WHAT TO DO: Please repeat the listing below word for word, leaving the pictures out.

STORED DATA:
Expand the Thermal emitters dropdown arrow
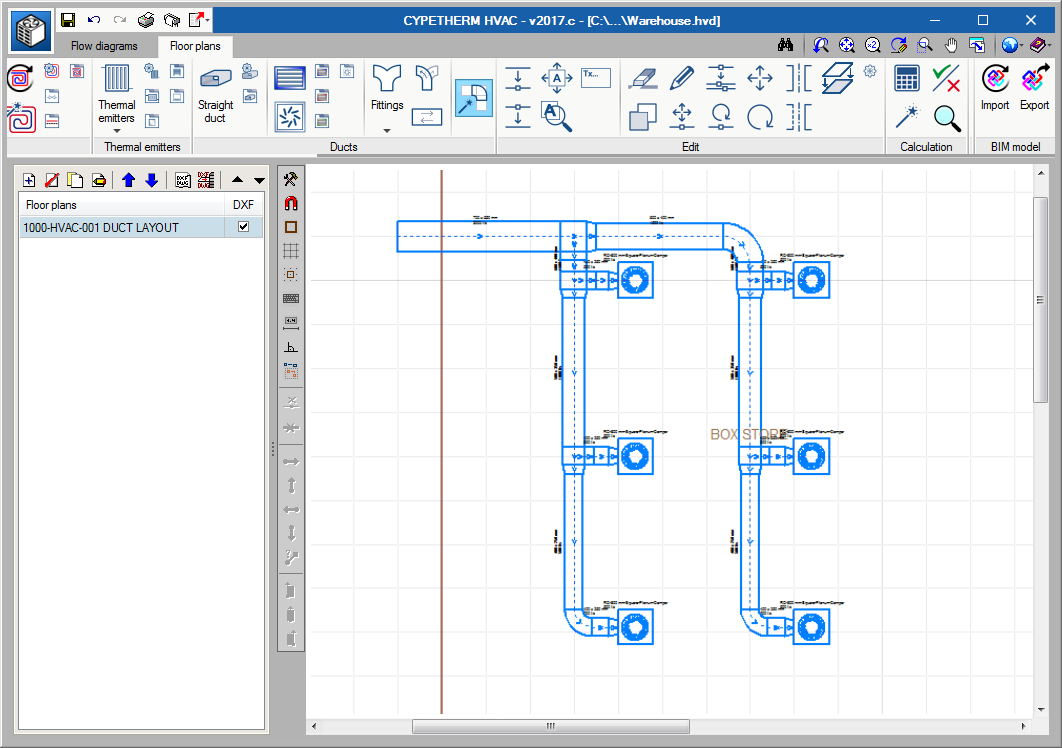1062x748 pixels. (116, 131)
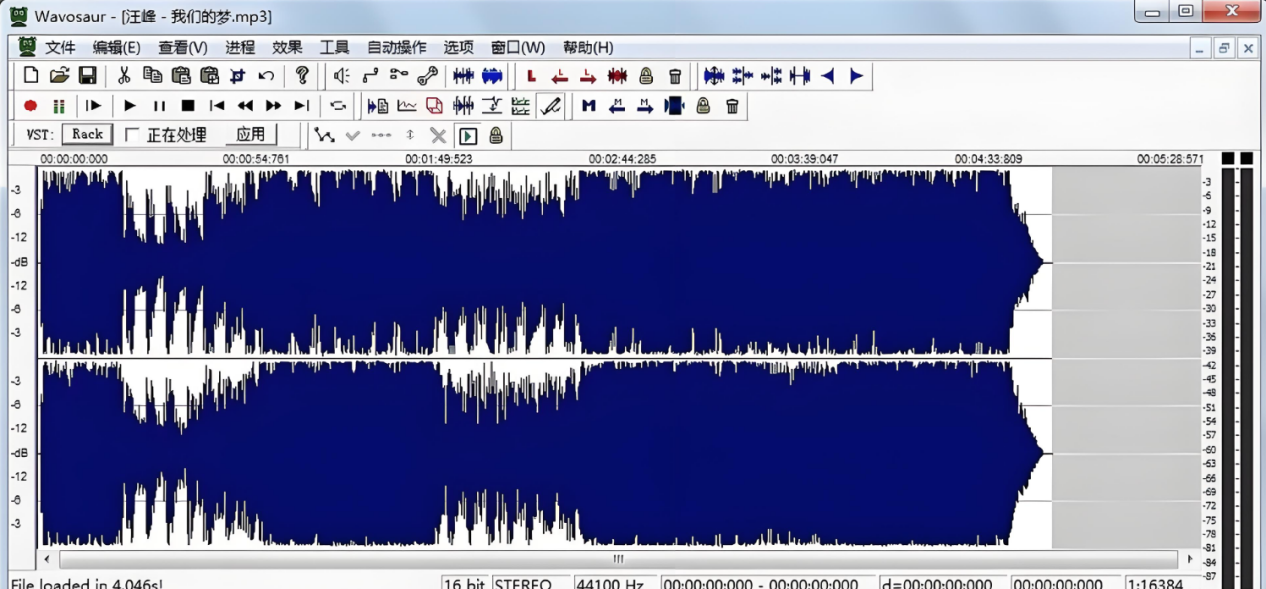This screenshot has width=1266, height=589.
Task: Click the 应用 button
Action: point(250,134)
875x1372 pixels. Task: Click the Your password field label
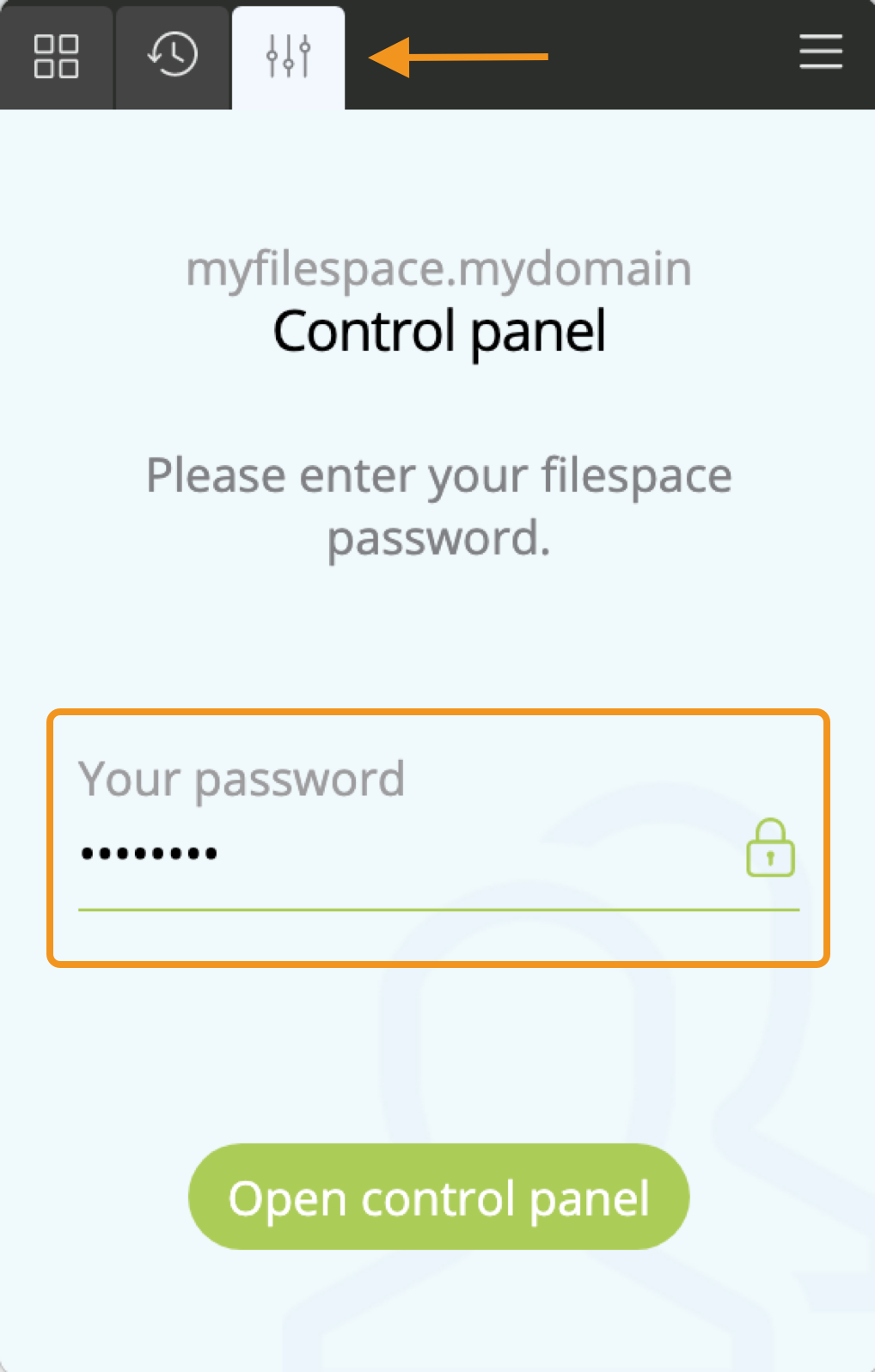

CORRECT OUTPUT:
Expand the Thermal emitters dropdown arrow
1062x748 pixels. (116, 131)
This screenshot has width=1266, height=589.
Task: Click the 应用 button
Action: point(250,134)
875x1372 pixels. Task: Click the Your password field label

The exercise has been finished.